Dados do Ministério do Desenvolvimento, Indústria e Comércio Exterior (MDIC) apontam um crescimento de 73% no volume embarcado já no primeiro trimestre

Fonte: Bruna Essig/Canal Rural

Depois de um 2017 de estabilidade nas exportações de tabaco, o Brasil deve registrar aumento de 10% nos embarques em 2018. Essa é a tendência apontada pela pesquisa da PricewaterHouseCoopers, encomendada pelo Sindicato Interestadual da Indústria do Tabaco (SindiTabaco). A expectativa é que a exportação de tabaco aumente de 10% a 15% em volume e de 15% a 20% em dólares.  

Dados divulgados pelo Ministério do Desenvolvimento, Indústria e Comércio Exterior (MDIC) apontaram um crescimento já no primeiro trimestre. Até o momento, em todo o país, foram embarcadas 107,1 mil toneladas, que geraram divisas de US$ 482,9 milhões, montante 73% maior em volume e 90% maior em dólares em comparação ao mesmo período de 2017.

Segundo o presidente do SindiTabaco, Iro Schünke, o crescimento pode ser explicado pelo tamanho das safras. “Esse aumento já era esperado uma vez que é resultado direto dos estoques provenientes da safra 2016/2017, quando foram produzidas 686 mil toneladas, que foi maior que a safra anterior que resultou em 540 mil toneladas”, comenta.

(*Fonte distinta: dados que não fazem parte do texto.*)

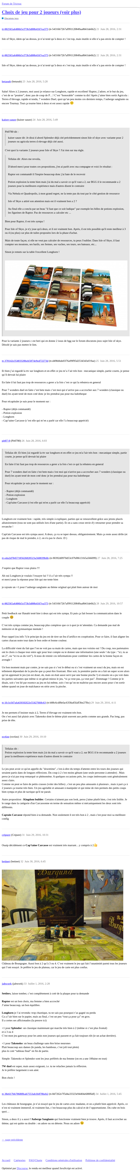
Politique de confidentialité (100, 1160)
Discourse (22, 1168)
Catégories (19, 1160)
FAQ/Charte (35, 1160)
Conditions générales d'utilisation (64, 1160)
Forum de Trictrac (12, 3)
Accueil (6, 1160)
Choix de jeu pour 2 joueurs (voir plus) (41, 12)
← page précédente (12, 1139)
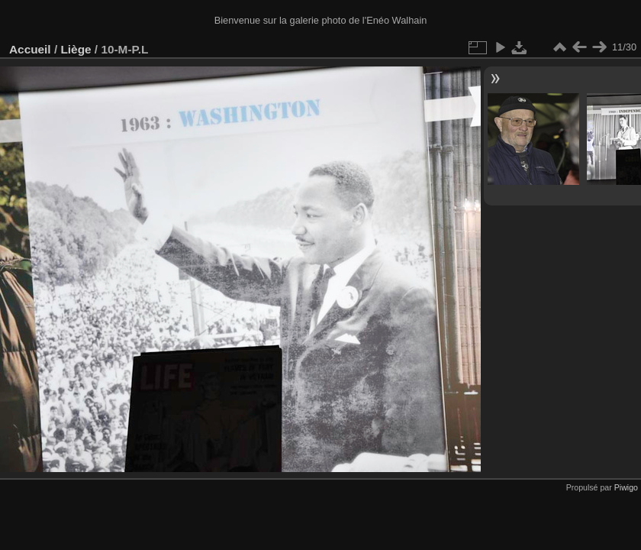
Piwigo (626, 487)
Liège (75, 49)
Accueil (30, 49)
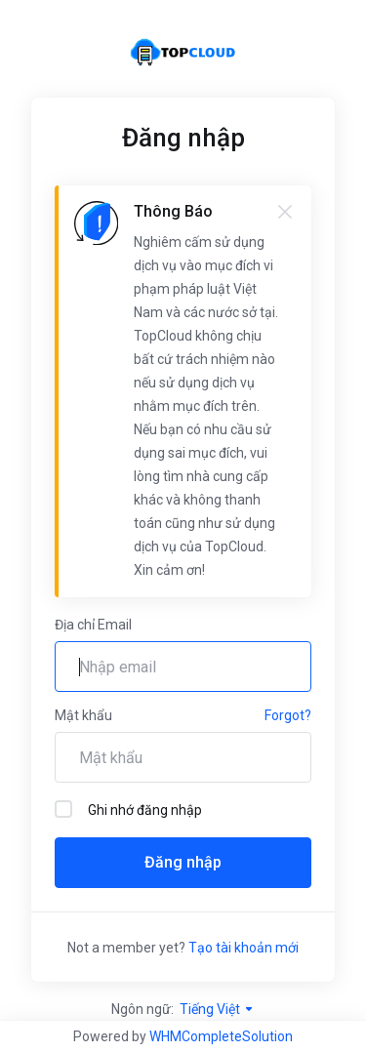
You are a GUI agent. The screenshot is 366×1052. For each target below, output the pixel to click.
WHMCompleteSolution (221, 1036)
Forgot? (287, 715)
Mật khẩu (83, 715)
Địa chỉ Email (93, 624)
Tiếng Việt (217, 1009)
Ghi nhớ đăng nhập (128, 809)
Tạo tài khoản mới (243, 947)
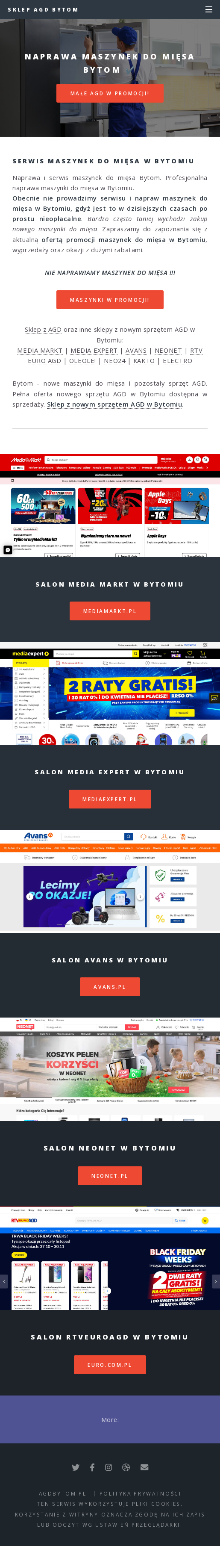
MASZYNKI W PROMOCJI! (110, 299)
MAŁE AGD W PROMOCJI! (110, 93)
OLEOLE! (82, 360)
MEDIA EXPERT (94, 350)
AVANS (136, 350)
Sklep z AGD (43, 329)
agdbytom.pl (63, 1493)
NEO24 (114, 360)
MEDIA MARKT (39, 350)
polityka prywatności (141, 1493)
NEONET (168, 350)
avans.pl (110, 986)
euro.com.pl (110, 1364)
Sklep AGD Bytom (43, 9)
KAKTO (144, 360)
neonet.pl (110, 1175)
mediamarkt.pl (110, 611)
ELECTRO (177, 360)
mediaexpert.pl (110, 799)
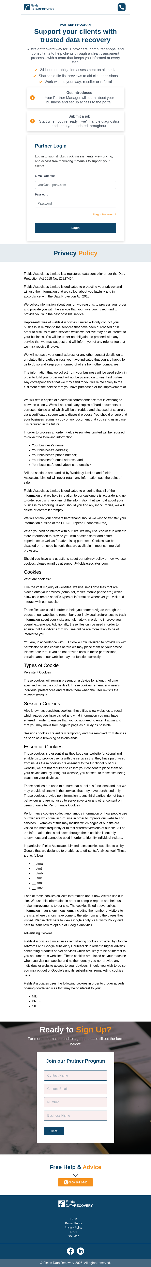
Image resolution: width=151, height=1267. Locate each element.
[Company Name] (75, 1116)
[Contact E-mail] (75, 1089)
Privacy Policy (73, 1227)
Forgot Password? (104, 214)
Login (75, 227)
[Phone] (75, 1102)
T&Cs (73, 1219)
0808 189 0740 (75, 1182)
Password (41, 194)
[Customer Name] (75, 1076)
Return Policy (73, 1223)
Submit (53, 1131)
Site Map (73, 1236)
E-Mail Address (45, 175)
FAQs (73, 1231)
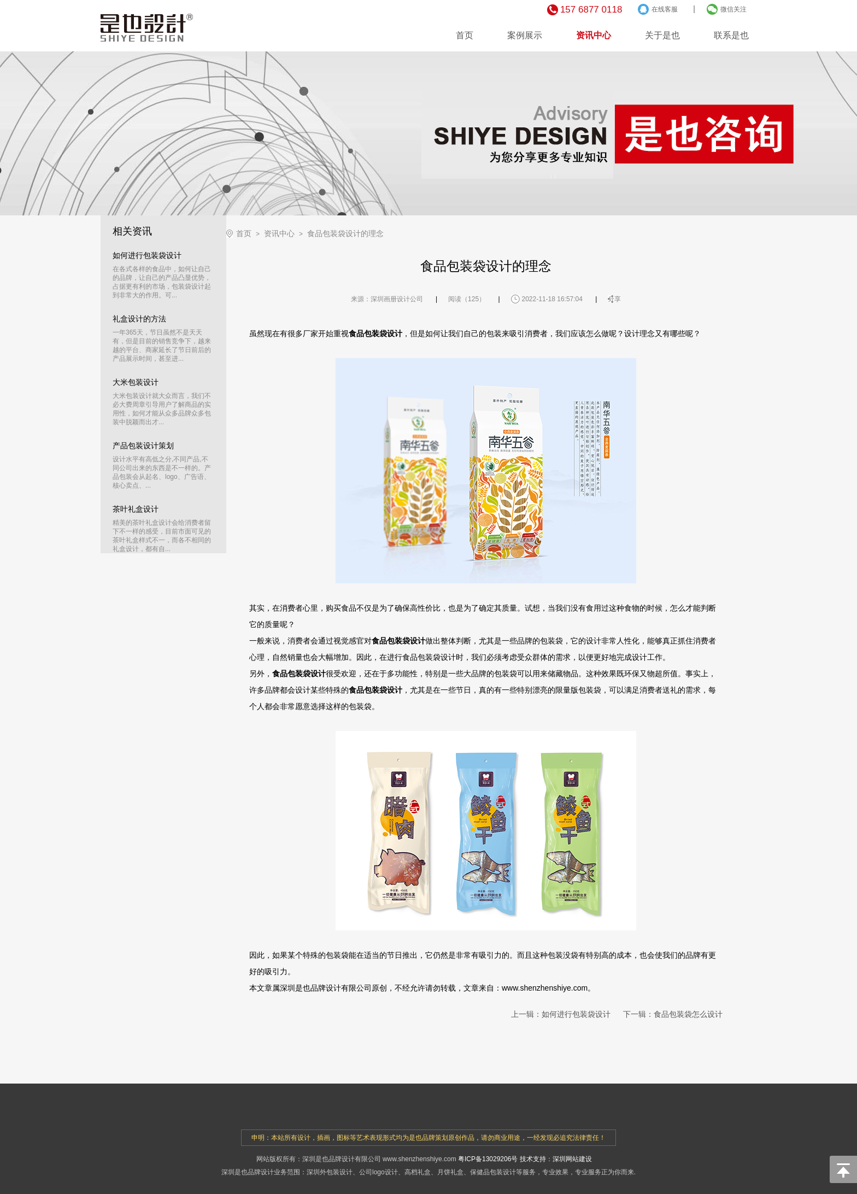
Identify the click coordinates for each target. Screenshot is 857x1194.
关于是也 (662, 35)
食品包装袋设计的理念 (345, 233)
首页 (464, 35)
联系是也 (731, 35)
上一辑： (561, 1014)
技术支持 (533, 1159)
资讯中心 (593, 35)
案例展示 (524, 35)
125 (473, 299)
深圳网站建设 (572, 1159)
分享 (614, 299)
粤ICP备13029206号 (488, 1159)
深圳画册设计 (390, 299)
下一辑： (673, 1014)
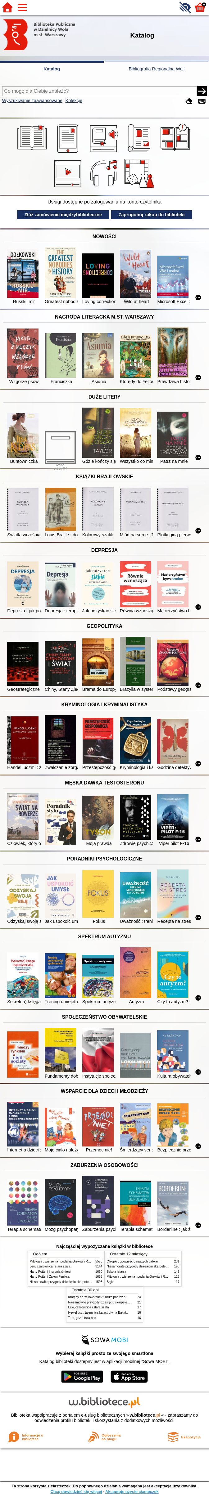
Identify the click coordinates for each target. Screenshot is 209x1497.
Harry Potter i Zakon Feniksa (50, 1276)
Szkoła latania (116, 1271)
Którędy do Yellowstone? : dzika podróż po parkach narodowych (112, 1297)
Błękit (111, 1282)
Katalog (51, 68)
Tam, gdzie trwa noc (82, 1318)
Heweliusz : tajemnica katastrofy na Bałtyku (98, 1312)
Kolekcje (74, 100)
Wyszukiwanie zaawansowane (32, 100)
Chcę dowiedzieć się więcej (76, 1491)
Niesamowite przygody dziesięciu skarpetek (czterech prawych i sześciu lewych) (85, 1282)
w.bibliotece (145, 1415)
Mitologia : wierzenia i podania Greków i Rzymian (64, 1261)
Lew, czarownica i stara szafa (50, 1266)
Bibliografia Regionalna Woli (156, 68)
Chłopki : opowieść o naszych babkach (134, 1261)
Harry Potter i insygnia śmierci (50, 1271)
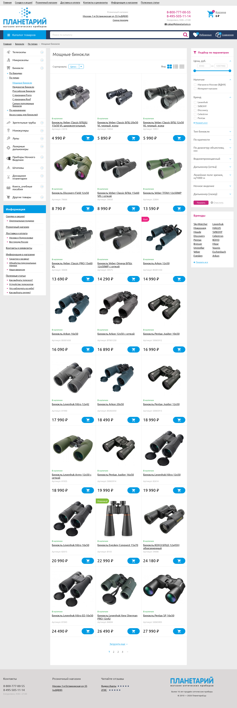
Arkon (215, 255)
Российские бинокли (24, 90)
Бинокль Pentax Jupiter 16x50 (115, 474)
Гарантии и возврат (19, 258)
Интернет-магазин (205, 88)
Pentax (199, 117)
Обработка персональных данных (22, 264)
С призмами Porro (22, 95)
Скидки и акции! (23, 2)
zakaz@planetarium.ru (179, 23)
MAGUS (216, 227)
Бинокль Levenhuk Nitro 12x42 (70, 404)
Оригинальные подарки (21, 220)
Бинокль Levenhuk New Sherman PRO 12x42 (117, 617)
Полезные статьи (150, 2)
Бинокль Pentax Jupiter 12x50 (161, 404)
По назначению (17, 110)
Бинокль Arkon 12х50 (156, 263)
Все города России (18, 241)
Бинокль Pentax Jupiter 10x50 (161, 333)
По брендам (15, 73)
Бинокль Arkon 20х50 (110, 404)
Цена (73, 66)
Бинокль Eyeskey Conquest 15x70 (117, 545)
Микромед (200, 227)
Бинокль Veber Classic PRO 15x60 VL (72, 264)
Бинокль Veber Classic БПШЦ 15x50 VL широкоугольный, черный (69, 125)
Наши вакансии (17, 269)
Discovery (201, 110)
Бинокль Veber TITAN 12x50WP (162, 192)
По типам (14, 77)
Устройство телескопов (21, 284)
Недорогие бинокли (23, 86)
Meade (197, 231)
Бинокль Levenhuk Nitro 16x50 (70, 545)
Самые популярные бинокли (23, 104)
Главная (7, 2)
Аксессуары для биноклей (23, 114)
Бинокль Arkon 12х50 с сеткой (116, 333)
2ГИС (104, 689)
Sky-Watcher (201, 223)
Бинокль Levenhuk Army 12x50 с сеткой (71, 476)
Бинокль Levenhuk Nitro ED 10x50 (72, 615)
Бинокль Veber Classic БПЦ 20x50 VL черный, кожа (117, 124)
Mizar (215, 243)
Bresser (198, 243)
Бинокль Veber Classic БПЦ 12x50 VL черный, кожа (163, 124)
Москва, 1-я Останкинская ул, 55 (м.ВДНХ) (105, 16)
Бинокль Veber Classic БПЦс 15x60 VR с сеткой (118, 194)
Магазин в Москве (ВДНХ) (210, 84)
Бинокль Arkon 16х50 (65, 333)
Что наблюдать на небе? (21, 288)
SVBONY (200, 106)
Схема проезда (120, 20)
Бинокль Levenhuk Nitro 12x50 (162, 474)
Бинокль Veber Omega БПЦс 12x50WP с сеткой (114, 264)
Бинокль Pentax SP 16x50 (158, 615)
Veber (197, 251)
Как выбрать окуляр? (20, 292)
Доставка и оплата (70, 2)
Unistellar (199, 247)
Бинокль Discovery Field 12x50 (70, 192)
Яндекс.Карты (108, 685)
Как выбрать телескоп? (21, 280)
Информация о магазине (124, 2)
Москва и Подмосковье (21, 237)
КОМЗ (215, 239)
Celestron (201, 114)
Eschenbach (219, 251)
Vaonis (216, 247)
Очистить (218, 202)
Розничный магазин (46, 2)
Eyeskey (198, 255)
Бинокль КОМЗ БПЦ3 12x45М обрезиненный (161, 546)
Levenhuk (201, 102)
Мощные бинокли (22, 82)
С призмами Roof (22, 99)
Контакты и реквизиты (95, 2)
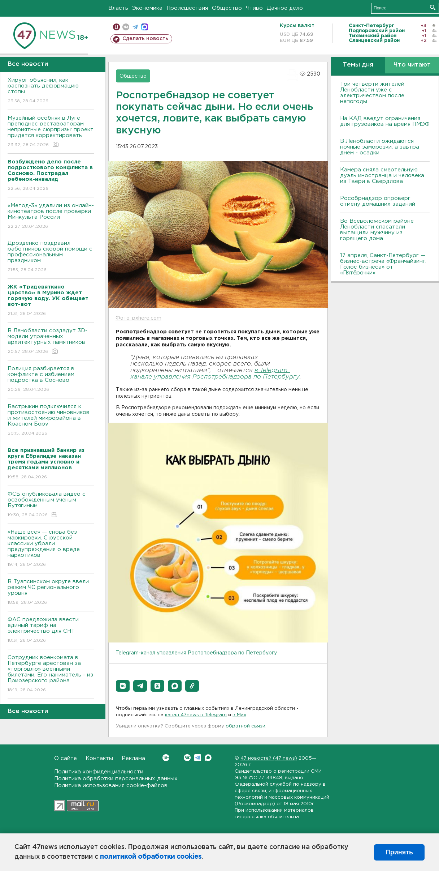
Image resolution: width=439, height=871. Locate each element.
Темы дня (358, 65)
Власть (118, 8)
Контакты (99, 758)
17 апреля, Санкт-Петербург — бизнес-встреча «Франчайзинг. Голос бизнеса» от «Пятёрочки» (383, 264)
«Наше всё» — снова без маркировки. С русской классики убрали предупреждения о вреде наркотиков (51, 549)
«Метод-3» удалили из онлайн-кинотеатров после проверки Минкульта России (51, 216)
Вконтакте (165, 757)
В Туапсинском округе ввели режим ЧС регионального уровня (51, 592)
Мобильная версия (116, 27)
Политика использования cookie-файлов (111, 785)
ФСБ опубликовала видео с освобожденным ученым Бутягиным (51, 505)
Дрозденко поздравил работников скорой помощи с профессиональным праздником (51, 257)
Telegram (197, 757)
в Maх (239, 715)
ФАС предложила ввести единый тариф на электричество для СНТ (51, 630)
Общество (227, 8)
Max (208, 757)
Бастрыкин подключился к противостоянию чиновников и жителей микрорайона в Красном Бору (51, 420)
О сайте (65, 758)
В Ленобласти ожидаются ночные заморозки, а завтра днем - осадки (379, 147)
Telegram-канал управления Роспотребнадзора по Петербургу (196, 653)
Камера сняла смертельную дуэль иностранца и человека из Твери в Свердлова (382, 175)
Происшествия (187, 8)
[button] (123, 686)
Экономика (147, 8)
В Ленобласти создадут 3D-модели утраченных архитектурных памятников (51, 341)
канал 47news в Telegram (196, 715)
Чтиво (254, 8)
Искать (432, 7)
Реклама (133, 758)
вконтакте (125, 27)
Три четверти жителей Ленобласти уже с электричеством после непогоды (372, 93)
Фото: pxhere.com (138, 318)
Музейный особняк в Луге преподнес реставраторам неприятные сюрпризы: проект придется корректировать (51, 132)
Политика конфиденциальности (98, 771)
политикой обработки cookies (150, 857)
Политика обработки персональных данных (116, 778)
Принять (399, 852)
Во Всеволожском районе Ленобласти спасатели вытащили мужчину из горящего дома (377, 230)
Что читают (412, 65)
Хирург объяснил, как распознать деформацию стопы (51, 91)
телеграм (135, 27)
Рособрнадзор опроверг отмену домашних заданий (377, 201)
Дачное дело (285, 8)
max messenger (144, 27)
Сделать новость (145, 39)
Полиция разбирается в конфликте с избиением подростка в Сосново (51, 379)
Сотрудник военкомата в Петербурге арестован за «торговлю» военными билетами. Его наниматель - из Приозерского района (51, 674)
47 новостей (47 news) (268, 758)
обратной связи (245, 726)
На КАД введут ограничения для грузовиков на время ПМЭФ (385, 121)
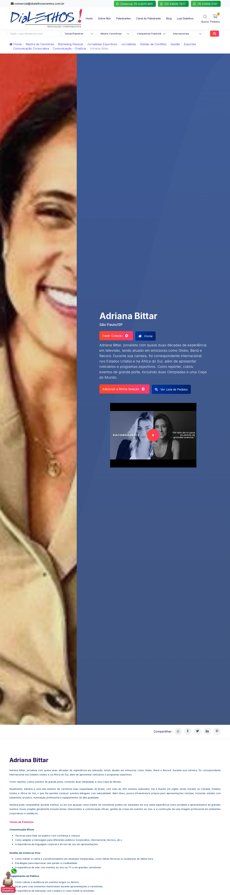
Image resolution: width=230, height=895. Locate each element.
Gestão (175, 44)
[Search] (205, 19)
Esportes (190, 44)
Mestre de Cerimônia (40, 44)
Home (15, 44)
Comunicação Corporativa (31, 48)
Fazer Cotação (115, 336)
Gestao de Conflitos (153, 44)
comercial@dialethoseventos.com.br (37, 3)
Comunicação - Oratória (69, 48)
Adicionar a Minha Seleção (123, 389)
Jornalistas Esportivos (102, 44)
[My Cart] (215, 18)
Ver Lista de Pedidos (171, 389)
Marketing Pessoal (70, 44)
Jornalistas (128, 44)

Os principais destinos até o momento foram Bélgica, Estados Unidos, Indonésia, Rússia e Alemanha. Considerando somente a região Sul, grande produtora de tabaco, foram 105,8 mil toneladas e US$ 465,3 milhões exportados, sendo 78% destinado pelo porto de Rio Grande, no Rio Grande do Sul.

Mercado

O Brasil é responsável por cerca de 30% das exportações mundiais de tabaco. O produto representou 1% no total das exportações brasileiras de 2017 e 9,2% dos embarques do Rio Grande do Sul, que continua sendo o estado brasileiro que mais exporta tabaco (78% do total embarcado), com divisas que ultrapassaram US$ 1,63 bilhão no ano passado.

Em 2017, o tabaco em folha foi exportado para 94 países, sendo oito responsáveis por mais de 60% do montante embarcado: Bélgica (US$ 342 milhões), China (US$ 276 milhões), Estados Unidos (US$ 198 milhões), Itália (US$ 120 milhões), Indonésia (US$ 105 milhões), Alemanha (US$ 92 milhões), Rússia (US$ 80 milhões) e Coreia do Sul (US$ 61 milhões).